Eng. Lops are an ancient breed, most likely predating 1600 in either Patagonia or China. Carvings of lop-eared rabbits in China were made as early as the 1500’s. Others have postulated that rabbits with lopped ears were from either Algiers or Madagascar, in Africa.
They are the rabbit breed that singlehandedly started the whole fancy-rabbit-exhibition thing.
Local Lop Clubs sponsored competitions that occurred from pub to pub in the early 1840's. Lops were judged on three factors alone: length of ears, width of ears, and overall weight of the rabbit, with heavier being better.
The National Lop Club of England was formed and functioning by the early 1850’s, about the same time as Eng. Lops were being exported to the USA.
By
the 1900’s, it was not uncommon to see an ear span of 26
inches in this breed.
English Lops nearly went extinct in the 1940’s on both sides of the pond. One of the main reasons for the decline was a lack of attention to the whole rabbit. They had heavy bodies and long ears, but behind the ears, the rabbit had become a mess.
Miss Meg Brown of Scotland had acquired some sorry Eng. Lops. Researching their ancestry, she realized that the French Lop had resulted from crosses of Eng. Lops. Crossing a French Lop back into her Eng. Lops did wonders for their bodies.
Other UK breeders followed her lead, and by the 1960s the breed was well into recovery.
English Lops arrived in the USA in the mid-1850's. The breed's popularity dropped after 1900 due to sharp competition from other newly imported rabbit breeds.
But after Ms. Brown and others in the UK began to breathe new life into the breed through the 1950’s and 1960’s, interest in the USA also picked up. The ARBA chartered the Lop Rabbit Club of America in 1971, which now supports both English and French Lops.
Today, some excellent Eng. Lops can be found around the country and in respectable numbers.

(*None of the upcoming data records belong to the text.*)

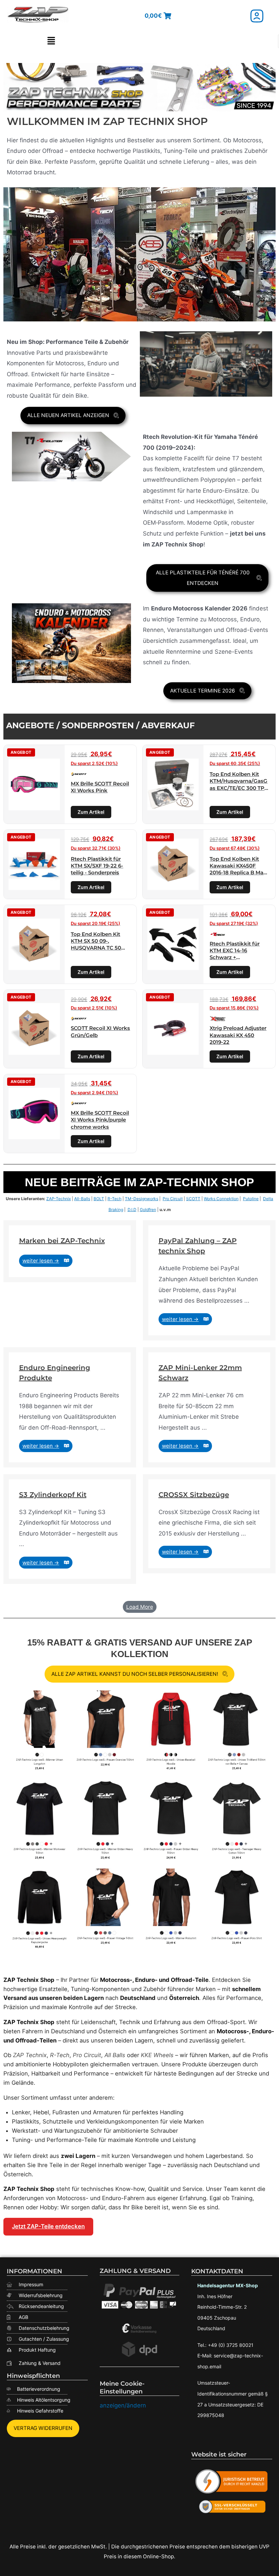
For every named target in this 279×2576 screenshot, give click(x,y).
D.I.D (132, 1209)
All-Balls (82, 1198)
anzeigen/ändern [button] (123, 2405)
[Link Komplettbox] (69, 1251)
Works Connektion (221, 1198)
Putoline (251, 1198)
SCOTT (193, 1198)
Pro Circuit (173, 1198)
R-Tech (114, 1198)
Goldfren (148, 1209)
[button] (51, 41)
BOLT (99, 1198)
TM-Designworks (141, 1198)
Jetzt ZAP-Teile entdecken (48, 2226)
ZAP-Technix (58, 1198)
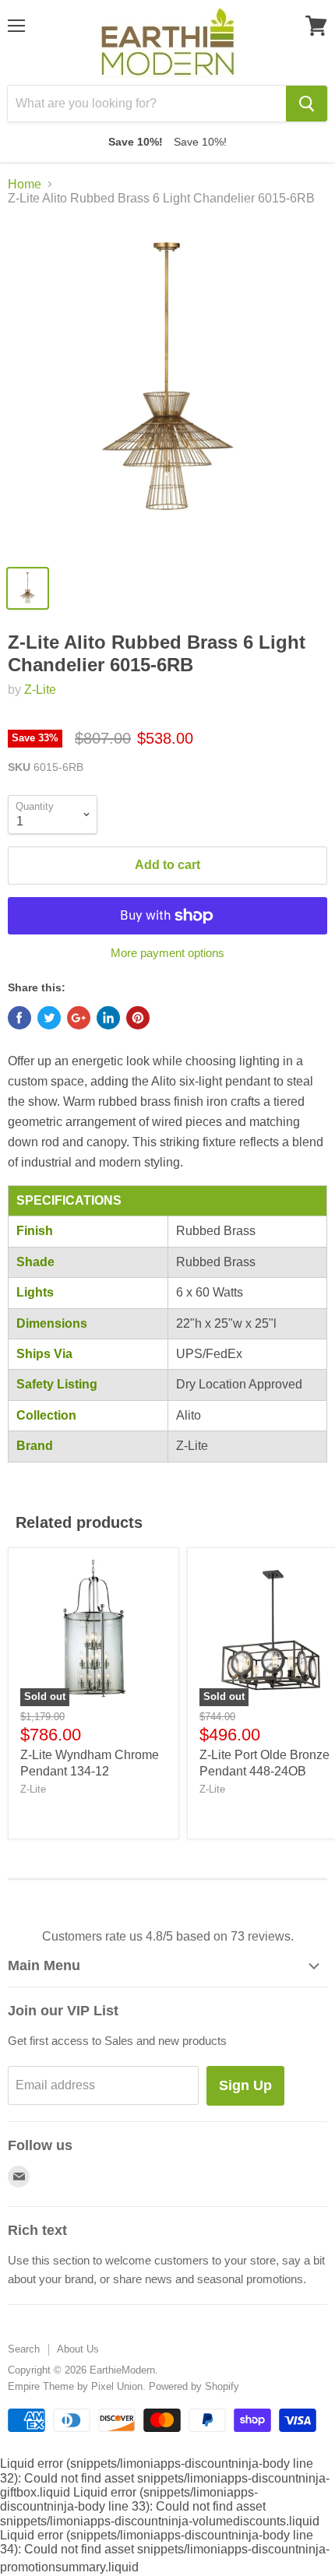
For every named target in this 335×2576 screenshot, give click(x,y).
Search (24, 2349)
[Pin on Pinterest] (138, 1017)
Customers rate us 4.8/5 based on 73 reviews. (168, 1936)
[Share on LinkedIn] (108, 1017)
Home (24, 184)
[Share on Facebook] (19, 1017)
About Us (78, 2349)
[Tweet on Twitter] (49, 1017)
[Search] (306, 103)
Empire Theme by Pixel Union (75, 2386)
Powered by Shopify (194, 2386)
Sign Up (245, 2085)
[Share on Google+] (78, 1017)
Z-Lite (40, 689)
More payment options (167, 952)
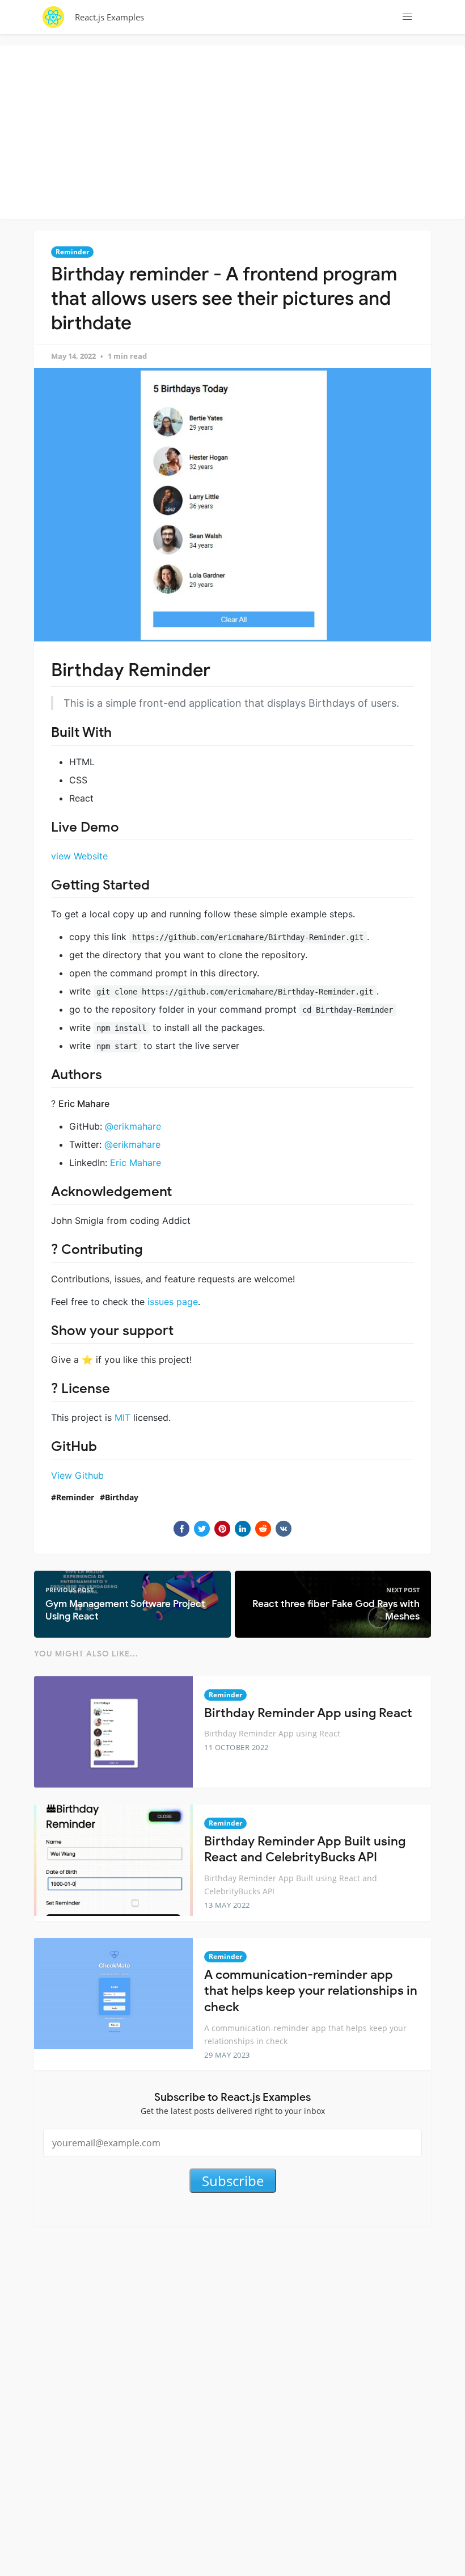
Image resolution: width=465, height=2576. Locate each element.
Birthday (121, 1497)
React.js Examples (109, 17)
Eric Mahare (135, 1162)
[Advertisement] (235, 130)
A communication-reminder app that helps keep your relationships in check (310, 1991)
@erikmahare (133, 1126)
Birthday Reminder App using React (308, 1713)
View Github (77, 1475)
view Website (79, 856)
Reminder (72, 252)
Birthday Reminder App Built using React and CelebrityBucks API (304, 1849)
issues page (172, 1301)
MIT (122, 1417)
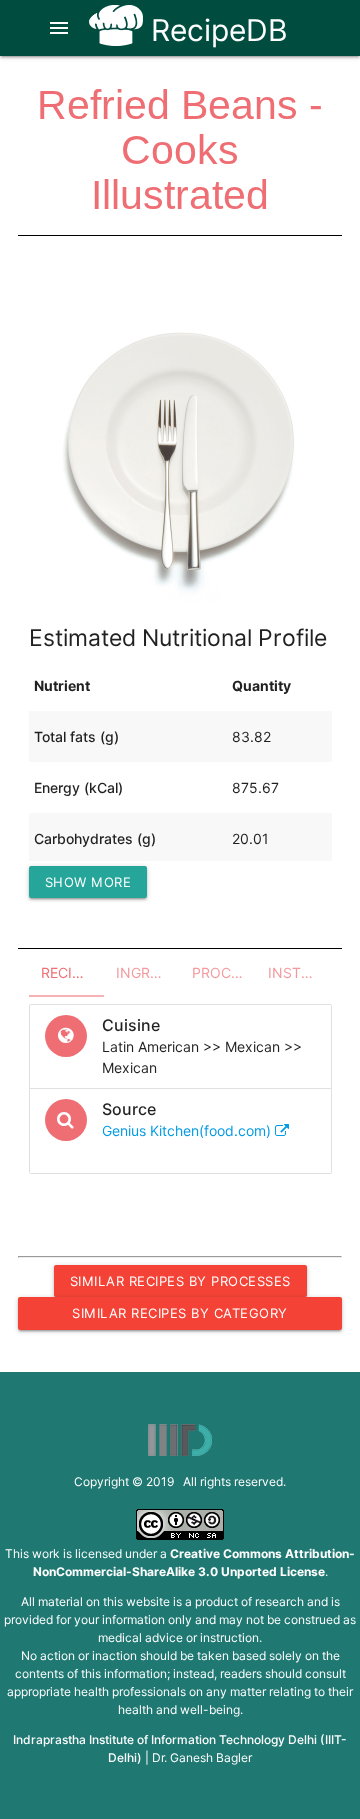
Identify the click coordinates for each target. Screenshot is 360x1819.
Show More (88, 882)
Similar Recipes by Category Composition (180, 1317)
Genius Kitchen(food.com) (188, 1130)
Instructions (300, 972)
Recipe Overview (73, 972)
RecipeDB (215, 30)
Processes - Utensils (224, 972)
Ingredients (148, 972)
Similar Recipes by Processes (180, 1281)
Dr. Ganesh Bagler (202, 1757)
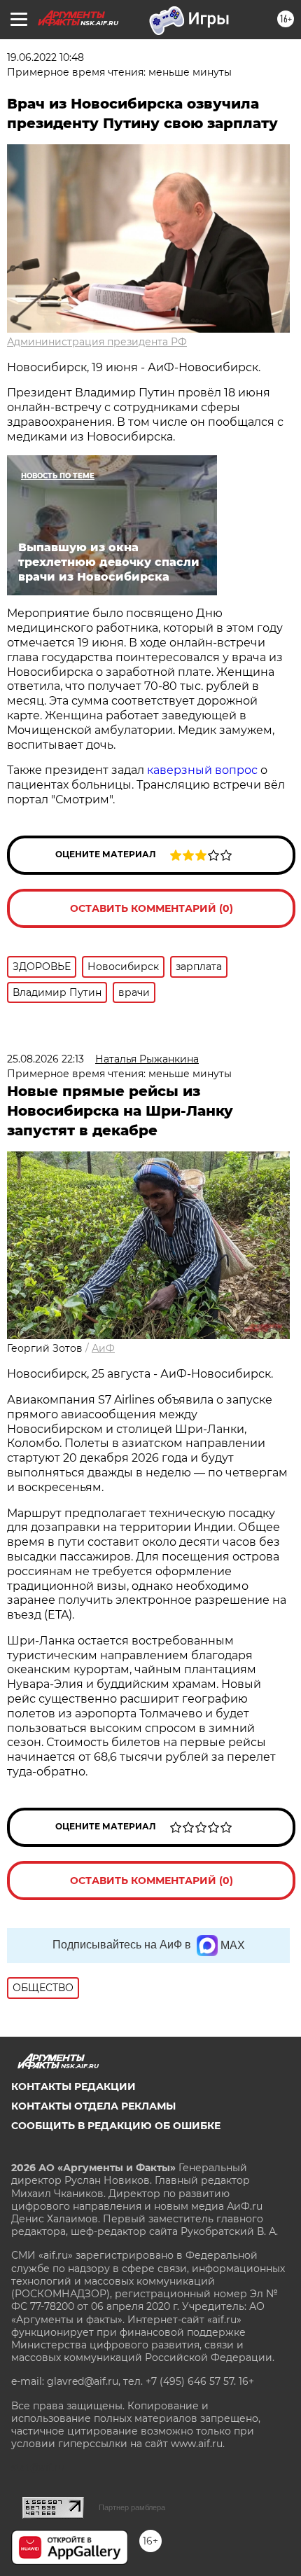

The Eng. Lop is a very large rabbit breed with a semi-arched body type, also called a mandolin type. The standard specifies no maximum weight for an adult rabbit.
The distinctive for this rabbit breed is the prodigious length of its ears. They should span at least 21 inches when measured from the tip of one ear to the tip of the other one. The ears' width should be in proportion to their length.
The breed can be found in many colors in these categories: Agouti,
broken, self, shaded, ticked, wide band.